Computational Science: Materials Science

Department of Physics, University of Oslo


Planned start: Fall 2018






Why Computational Materials Science

Materials science is the study of materials, their design and properties. In computational materials science we use the computer and computational tools to address basic questions in materials science. You learn to use the computer to model materials from the atomic to the macroscopic scale.

The Computational Materials Science study option

Numerical simulations represent nowadays an effective experimental tool in materials science. Materials can be designed and studied computationally before they are produced physically. However, this requires continous development of new theory, methods and approaches addressing material behavior from the atomic scale to macroscopic scales. Indeed, many new discoveries are currently done in the realm of metamaterials, that is materials that are structured across several scales to produce specific properties, as well as in nature-inspired materials, which are materials that are designed based on biological materials or structures.

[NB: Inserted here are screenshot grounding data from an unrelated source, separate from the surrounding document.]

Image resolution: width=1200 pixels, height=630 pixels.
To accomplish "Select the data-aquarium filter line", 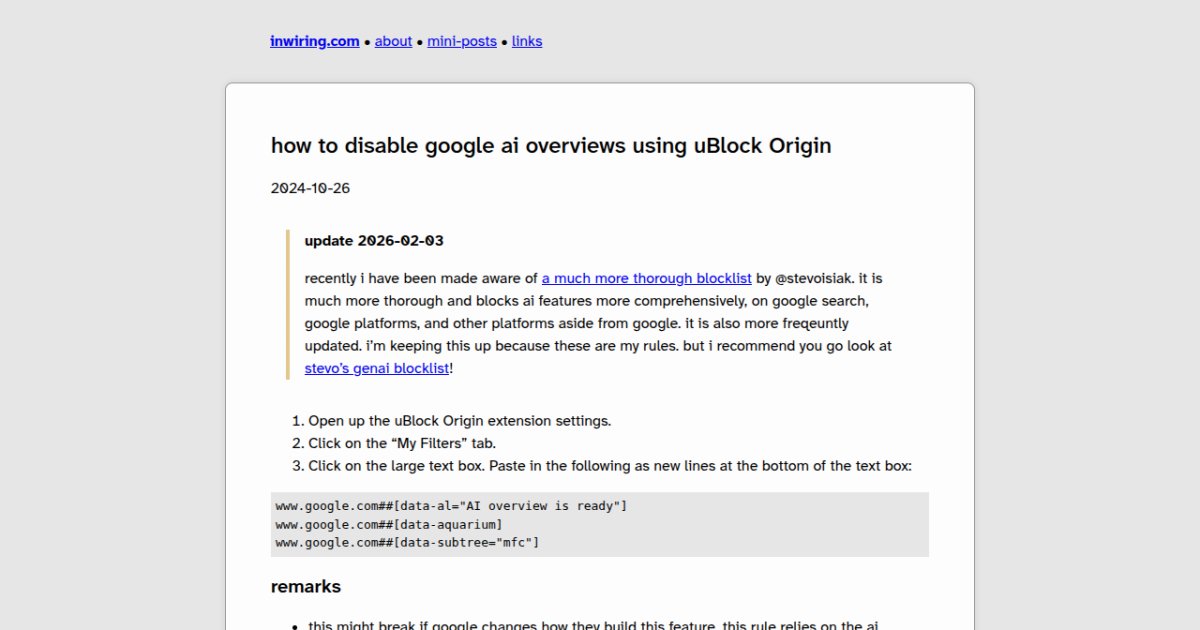I will coord(389,524).
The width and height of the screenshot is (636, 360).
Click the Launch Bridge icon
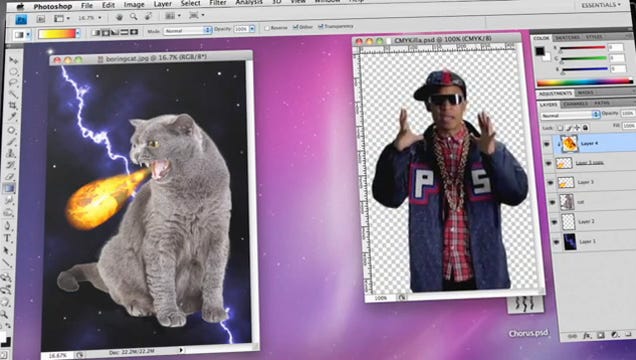point(41,19)
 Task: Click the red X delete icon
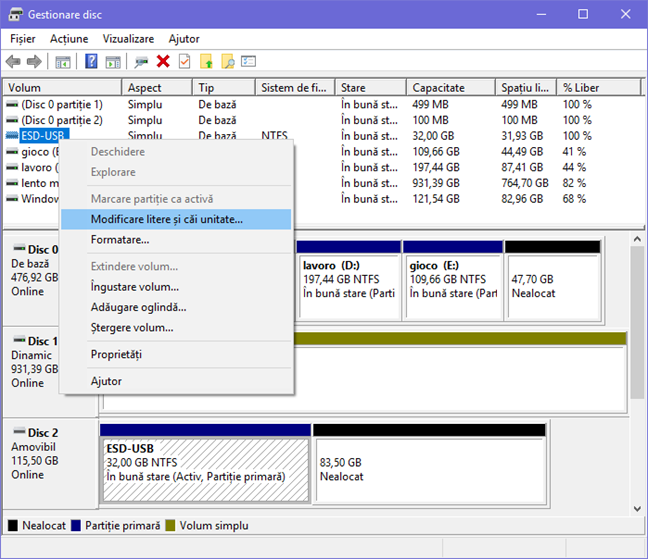click(x=163, y=62)
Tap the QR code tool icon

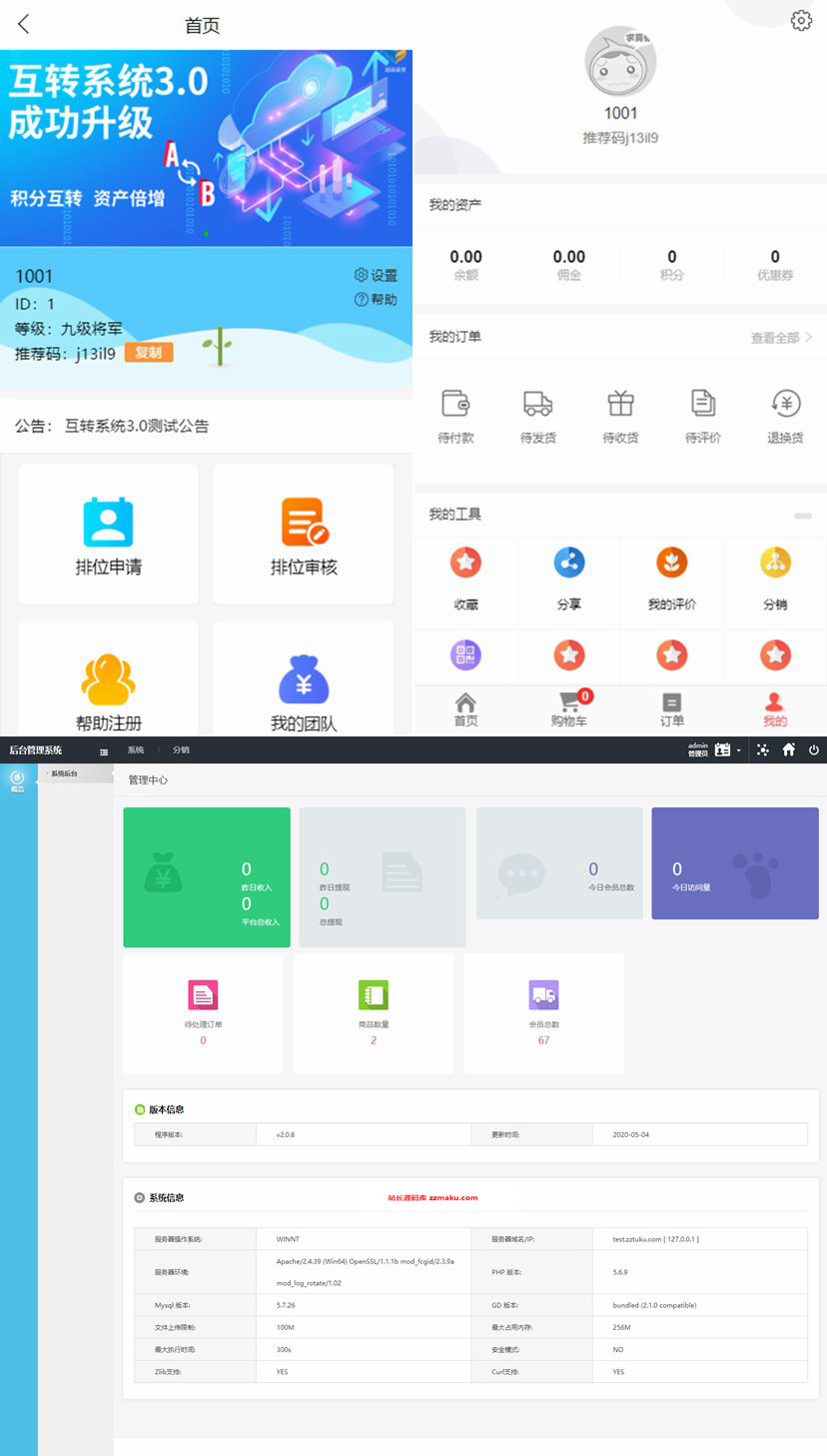[x=464, y=657]
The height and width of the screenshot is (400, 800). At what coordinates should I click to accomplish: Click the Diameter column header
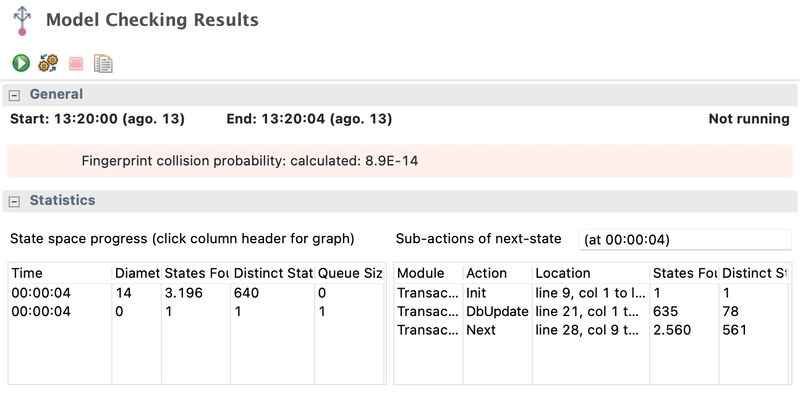[x=137, y=273]
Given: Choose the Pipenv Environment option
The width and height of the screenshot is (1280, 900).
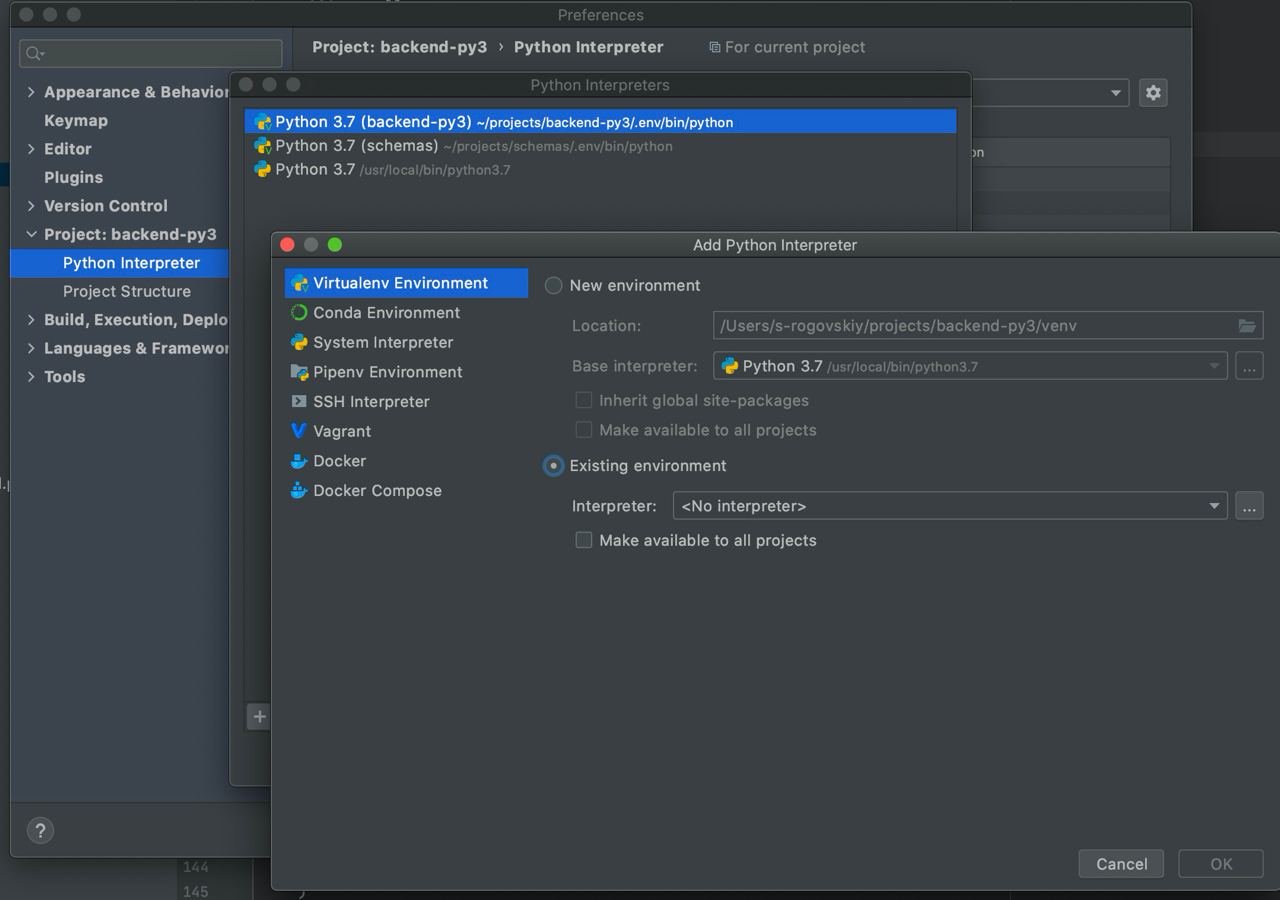Looking at the screenshot, I should click(387, 372).
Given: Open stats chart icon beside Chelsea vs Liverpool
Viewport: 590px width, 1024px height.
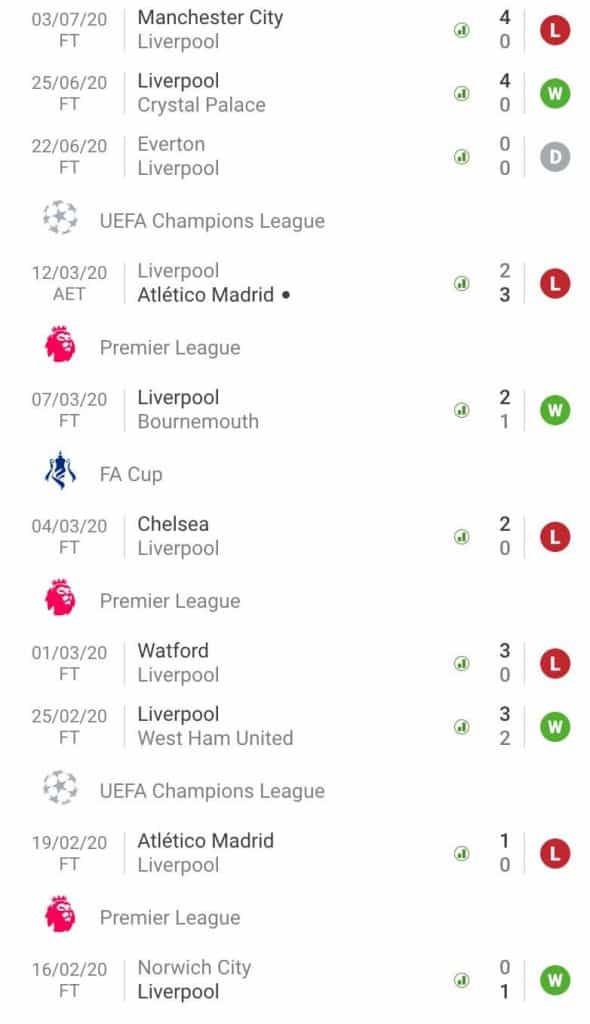Looking at the screenshot, I should (x=461, y=535).
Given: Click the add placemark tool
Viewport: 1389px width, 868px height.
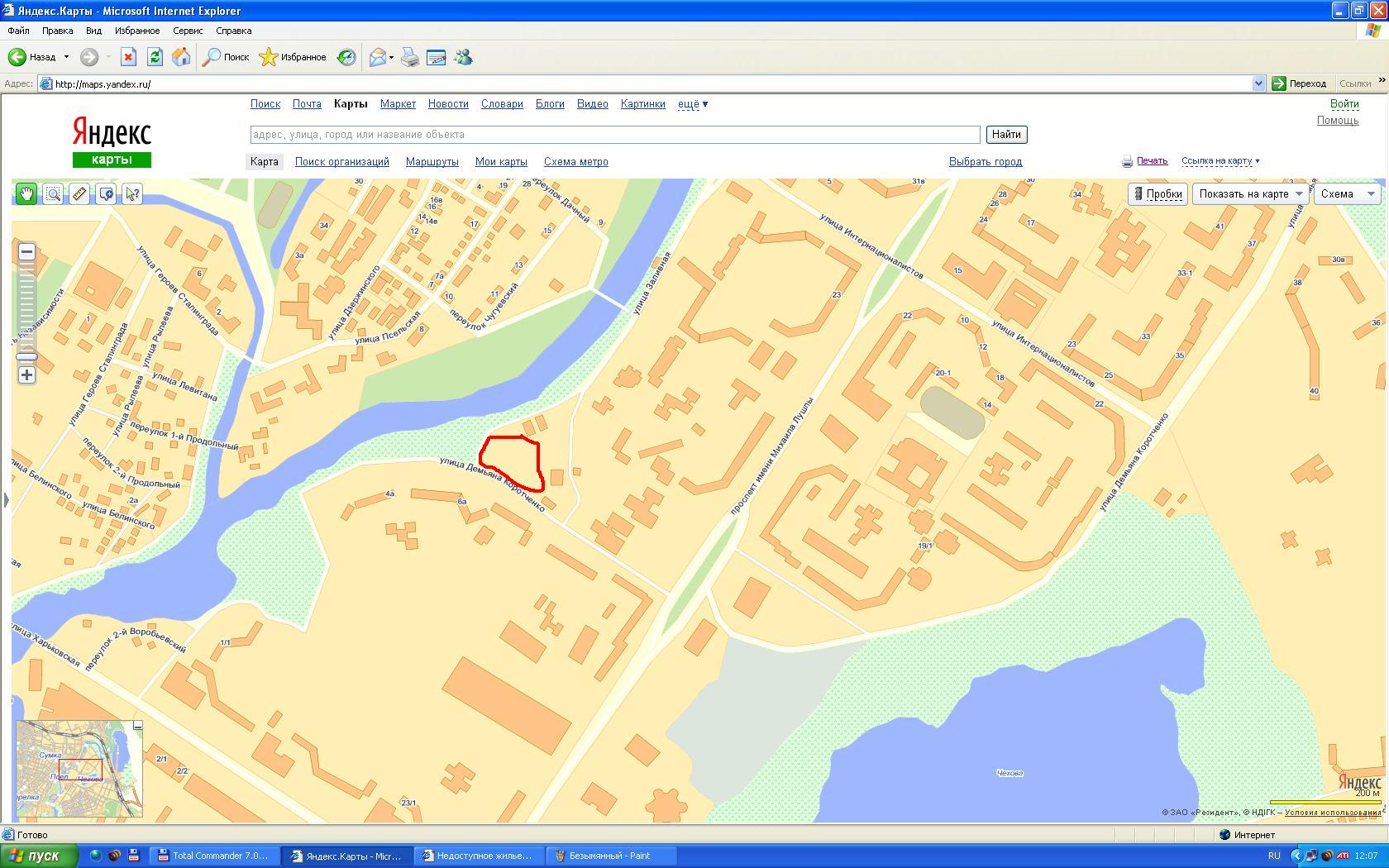Looking at the screenshot, I should click(x=106, y=194).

In the computational materials science study option, the computational modeling of materials plays a central role. You can work on large scale atomic simulations using molecular dynamics methods with reactive potentials that allow you to build and study metamaterials with novel mechanical and chemical properties. You can study geological and biological materials and their interactions with water and salts, for example by studying optimal desalination membranes using molecular dynamics simulations, super-fast transport in nano-scale channels in the Earth's crust, or the formation of biologically active materials such as biocement.

Computational materials science may require very large scale simulations, providing you with skills in setting up, running and analyzing simulations on the worlds largest supercomputers, with possibilities for international student exchange periods at one or more of our international partners.

Study environment

This is new program at the University of Oslo and through various activities, spanning from common meetings and field trips to various social gatherings, we will gradually build up a top learning environment where you will thrive as a student and learn to develop your scientific creativity. The University of Oslo offers a rich and active student environment with more than 200 student led activities and organizations.

Studies abroad

All study options offer possibilities for stays abroad. Planning a semester or more abroad or performing parts of your thesis at a collaborating institution is something we highly recommend. As a student in this program you have a number of interesting international exchange possibilities. The involved researchers have extensive collaborations with other researchers worldwide. These exchange possibilities range from top universities in the USA, Asia and Europe as well as leading National Laboratories in the USA. Don't hesitate to get in touch with the contact person of your study option in case you plan to spend some time abroad. Studies at other institutions can be planned from the very first semester of this Master of Science program.

Students at the University of Oslo may choose to take parts of their degrees at a university abroad. The University of Oslo has exchange agreements with other universities in different parts of the world. The MN Faculty has additional exchange agreements with many universities abroad.

Career prospect

A significant aspect of this program is the ability to offer new educational opportunities that are aligned with the needs of a 21st century workforce. Many companies are seeking individuals who have knowledge of both a specific discipline and computational modeling. And candidates who are capable of modeling and understanding complicated systems in natural science, are in short supply in society. The computational methods and approaches to scientific problems that you will learn when working on your thesis project are very similar to the methods you will use in later stages of your career. To handle large numerical projects demands structured thinking and good analytical skills and a thorough understanding of the problems to be solved. This knowledge makes you unique on the labor market.

Career opportunities are many, from research institutes, universities and university colleges and a multitude of companies. The program gives an excellent background for further studies, with a PhD as one possible goal.

The program has also a strong international element which allows students to gain important experience from international collaborations in science, with the opportunity to spend parts of the time spent on thesis work at research institutions abroad.